Se il sabato a venire è il mio sabato di pacchi e pacchettini dovrà essere anche il tuo sabato di libri e librini.

È stato bello oggi ritornare da scuola. C'eri tu ad aspettarmi. Segreto. E il gioco  della carta  nella carta. Da aprire sabato, ciao. 

Ed io non apro. Ma cucio carte e parole. Per te. Nella notte. Così mi sembrerà di essere lì. Vicina. Tra Adria e Rosolina. Tra il mare e la linea del verde. Mi sembrerà che le tue mani ritornino. E che tutto ritorni con lo stesso incanto degli aironi sfioranti l'acqua nella sera della domenica di settembre. Nella sera del tramonto a pioggia d'incanto. Nella sera.

Sono tre libretti d'artista. Che ho realizzato per te. A mano. Con il cuore.


Mi fa piacere avere un pacco segreto. 

Un pacco tutto da indovinare. 


moi por toi

Serena


Farra, ottoottobreduemilaquattro 


Amici, questa è Serena Dal Borgo. 

E non ci sarebbe da dire altro sopra questa tessitrice di carte, come lei ama definirsi. Cosa che le si appropria "d'incanto".

Poche righe, dove scorre la poesia perché sì, nelle vene di questa poetessa scorrono versi. Belli, linfa tutta da leggere.


Scrive Paolo Ruffilli nella nota al suo libro d'esordio In piume (Book Editore, 2004):


«… rispecchiamenti innescati a proliferazione dalla parola sulla parola, in salti che sono volteggi… In un gioco di estrema intelligenza, di ironia, di grazia, di guida ragionata e vigile, eppure non per questo meno partecipativo e meno debitore a quell'intrico di sentimenti che trama sul limitare del logos.

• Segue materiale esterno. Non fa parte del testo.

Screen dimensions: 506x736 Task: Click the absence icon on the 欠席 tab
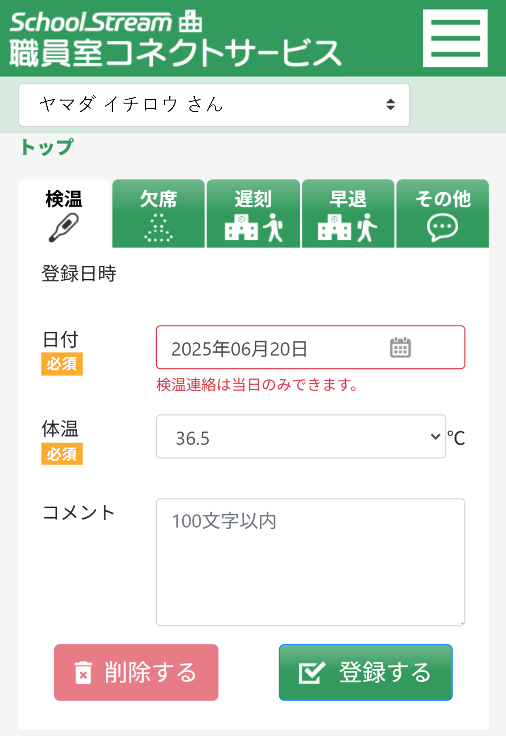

Sentimenti, si intende, delle cose e del mondo, della vita, delle creature animate anche quando apparentemente inanimate (le conchiglie, la luna, le nuvole, il vento, la pioggia, il sole, le stelle…)»


Si è parlato in questa rubrica tempo fa di dialogo tra "umano" e "non umano ". Nelle poesie della Dal Borgo questo dialogo affiora, per scuotere l'anima e il cuore, sempre, nel fluire dei versi. 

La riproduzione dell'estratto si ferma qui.